My Kora teacher Saikou Jobarteh explained the origin of the Kora to us in Mandingo while our translator translated to English.
Saikou said that the Kora was also called Korying Bato, or the place where people sit. Does anyone know this term, what it means, and if I spelled it correctly?
I think this is well spelled.
I was an LCF in Peace Corps Sénégal. I am Malinké from Sénégal (Kédougou) and I taught Bambara, Mandinka, Malinké and Fulani (2015–2020).
The word “bato” can have different meanings in Malinké, Mandinka and Jaxanke:
- worship. Ex: Ala bato beteyaata (‘Worshipping God is good’)
- waiting for someone or welcoming someone (normally, a VIP). Ex: Bato meeta baake ('The waiting has been long) or Bii Miami moolu ka Joe Biden Batu (‘The people of Miami are welcoming President Biden today’)
- The calabash of the kora itself, is called “Bato”. People used to use it as containers for alcohol or, water or even keep the seeds inside until the rainy seasons come
“Ka Korin” means to ‘gather, to meet’ (generally in a circle). It may have other meanings. For example, the person in charge of gathering the soldiers together during the reign of Jankein Wali (Kabu or Gabu empired) was titled “Kooriŋo”.
To conclude, I would explain the expression “korin bato” by the ‘instrument which gathers people together’.
That was my contribution. I now serve as a News Assistant for the New York Times, covering West and Central Africa.
I ni ce, @Lisa ! Thanks for posting our first question about Mandinka/Mandingo
This Western variety of Manding is a bit outside of my wheelhouse; I have never formally studied it or traveled to any of the areas where it is spoken in the Gambia, Senegal, Guinea-Bissau, Sierra Leone or Liberia, so I can’t comment on the correct spelling or the particular meanings that might be different from the Eastern varieties of Bambara, Jula or Maninka (of Guinea).

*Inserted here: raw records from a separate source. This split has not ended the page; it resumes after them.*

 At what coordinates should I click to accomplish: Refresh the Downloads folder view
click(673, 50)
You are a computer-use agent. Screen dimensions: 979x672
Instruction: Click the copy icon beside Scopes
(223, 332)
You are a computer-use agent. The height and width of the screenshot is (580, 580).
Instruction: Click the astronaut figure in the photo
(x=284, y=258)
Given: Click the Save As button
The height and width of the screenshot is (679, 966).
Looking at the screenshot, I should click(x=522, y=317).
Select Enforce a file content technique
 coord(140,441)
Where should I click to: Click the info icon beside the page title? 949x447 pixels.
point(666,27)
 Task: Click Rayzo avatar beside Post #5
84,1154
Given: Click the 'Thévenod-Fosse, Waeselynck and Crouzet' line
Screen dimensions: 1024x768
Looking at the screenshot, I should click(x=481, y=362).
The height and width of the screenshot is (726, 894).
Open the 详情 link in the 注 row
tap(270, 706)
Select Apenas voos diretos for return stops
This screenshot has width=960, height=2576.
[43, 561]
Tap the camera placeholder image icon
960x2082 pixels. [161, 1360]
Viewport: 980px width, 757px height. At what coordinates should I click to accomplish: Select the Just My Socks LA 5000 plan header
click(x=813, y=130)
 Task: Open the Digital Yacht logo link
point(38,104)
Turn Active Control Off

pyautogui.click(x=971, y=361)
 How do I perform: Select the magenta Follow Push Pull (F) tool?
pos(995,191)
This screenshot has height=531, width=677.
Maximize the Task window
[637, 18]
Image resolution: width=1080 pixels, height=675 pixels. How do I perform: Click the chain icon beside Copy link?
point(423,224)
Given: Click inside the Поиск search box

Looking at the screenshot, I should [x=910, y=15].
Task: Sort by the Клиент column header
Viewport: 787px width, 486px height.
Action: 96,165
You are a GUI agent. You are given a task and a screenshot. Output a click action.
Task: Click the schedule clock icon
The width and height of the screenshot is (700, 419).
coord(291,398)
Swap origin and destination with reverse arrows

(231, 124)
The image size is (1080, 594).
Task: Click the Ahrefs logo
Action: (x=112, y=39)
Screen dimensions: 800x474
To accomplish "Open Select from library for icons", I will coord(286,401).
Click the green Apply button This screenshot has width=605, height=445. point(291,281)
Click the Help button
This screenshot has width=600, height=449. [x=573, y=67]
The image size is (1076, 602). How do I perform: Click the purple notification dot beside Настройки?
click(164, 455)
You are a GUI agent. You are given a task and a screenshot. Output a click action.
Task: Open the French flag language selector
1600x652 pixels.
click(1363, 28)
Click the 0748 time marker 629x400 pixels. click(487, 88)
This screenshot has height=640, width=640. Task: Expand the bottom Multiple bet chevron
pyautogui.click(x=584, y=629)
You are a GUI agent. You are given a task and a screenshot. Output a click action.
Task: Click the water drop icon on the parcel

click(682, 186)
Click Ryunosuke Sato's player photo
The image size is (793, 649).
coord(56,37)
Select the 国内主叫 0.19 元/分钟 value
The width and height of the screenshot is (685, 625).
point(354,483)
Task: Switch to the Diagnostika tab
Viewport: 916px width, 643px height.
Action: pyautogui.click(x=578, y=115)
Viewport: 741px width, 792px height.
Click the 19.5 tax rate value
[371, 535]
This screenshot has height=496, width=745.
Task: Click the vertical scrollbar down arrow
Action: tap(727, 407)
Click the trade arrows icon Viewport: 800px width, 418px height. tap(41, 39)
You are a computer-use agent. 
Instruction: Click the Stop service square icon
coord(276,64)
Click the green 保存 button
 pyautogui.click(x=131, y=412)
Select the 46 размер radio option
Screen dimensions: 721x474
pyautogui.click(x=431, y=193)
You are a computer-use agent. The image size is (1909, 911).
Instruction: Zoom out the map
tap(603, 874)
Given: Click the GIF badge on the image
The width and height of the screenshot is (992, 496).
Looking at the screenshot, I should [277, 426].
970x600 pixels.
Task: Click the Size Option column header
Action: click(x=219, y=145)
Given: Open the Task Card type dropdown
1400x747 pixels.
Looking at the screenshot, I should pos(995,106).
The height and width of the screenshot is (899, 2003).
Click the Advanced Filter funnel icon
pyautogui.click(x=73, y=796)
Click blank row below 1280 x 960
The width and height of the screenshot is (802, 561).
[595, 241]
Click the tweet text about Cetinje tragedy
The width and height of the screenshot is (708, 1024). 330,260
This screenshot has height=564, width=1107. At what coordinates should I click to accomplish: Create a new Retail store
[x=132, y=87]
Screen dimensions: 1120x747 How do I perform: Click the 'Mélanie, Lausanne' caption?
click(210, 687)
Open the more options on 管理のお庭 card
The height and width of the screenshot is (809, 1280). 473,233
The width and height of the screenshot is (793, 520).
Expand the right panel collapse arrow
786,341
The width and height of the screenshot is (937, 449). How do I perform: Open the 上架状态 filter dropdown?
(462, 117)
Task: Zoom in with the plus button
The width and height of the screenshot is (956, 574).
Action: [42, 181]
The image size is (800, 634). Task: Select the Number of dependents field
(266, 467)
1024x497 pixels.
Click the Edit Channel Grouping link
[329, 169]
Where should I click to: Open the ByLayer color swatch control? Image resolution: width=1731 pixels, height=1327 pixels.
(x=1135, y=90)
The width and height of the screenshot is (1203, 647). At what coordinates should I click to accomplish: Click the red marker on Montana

The one thing that jumped out and which @Kamaradeni nicely gestured towards is the verb in Bambara/Jula/Maninka which means ‘circle’: koori.
On spelling, it’s worth noting that Mandinka words often use
ŋ at end of words and this might be the more official spelling than korying. In Senegal, it might be spelled koriñ, but I am not sure. Besides some academic linguists, the best person that I know of to ask about this would be the user “Mandinkalanguage” on Instagram. Maybe try reaching out to them and then post any additional information here? Or who knows, maybe they’ll join the Forum
Welcome to the forum Lisa!
Welcome to the forum Kamaradeni!
What I understand about the meaning of Korying bato is korying means string while bato means calabash.
Let me mention some similarities here so that the people can understand better:
Kono bato: belly
Bata kung: navel (we call it bata kung because it’s the head of the belly)
PS - I am Mandinka Language & Proverbs on Instagram.
2 posts were split to a new topic: Using post in book
Thank you Fadiga: the word bato is an interesting one- I see it can mean all of the things we have mentioned. In English, I might say it means a contained space, or a container, like a belly or a calabash.
Regarding bato homonyms in Mandinka, it is worth noting that the equivalents in Bambara/Jula/Maninka are actually written and pronounced as different words:
k’à bato: to worship something
bara: container (bata-o → bato in Mandinka; this is because of the use of the -o as part of definite/indefinite in nouns; this historical “morpheme” is mostly absent from Bambara/Jula/Maninka, except in tone. The correspondence between R and T is well attested between the varieties.)
In Sénégal, it is spelled “koriŋ” in Mandinka and “Kori” in Malinké/ Jaxanke.
As I previously wrote, the word can have different meanings: " koriŋo" for the one in charge of gathering soldiers at anytime. Have a read about Djankein Waly in the Gabou/ Kabou kingdom (Guinea Bissau).
Another follow-up piece of info for you, @Lisa
I just came across a Bambara language text (“La prise de Dionkoloni”) where the “ngoni” (nkɔni) is referred to as the nkɔnibara:
nkɔnibara bi saba ani nkɔni duuru, u bɛ fɔ a ye
‘thirty five ngonis [lit. thirty ngonis and five ngonis] are played for him’
This use of bara in Bambara is the same as bata which becomes bato in Mandinka because of the the definite/indefinite thing I referred to above.
Super interessant Coleman, thanks. I want to study Malinke- I never have!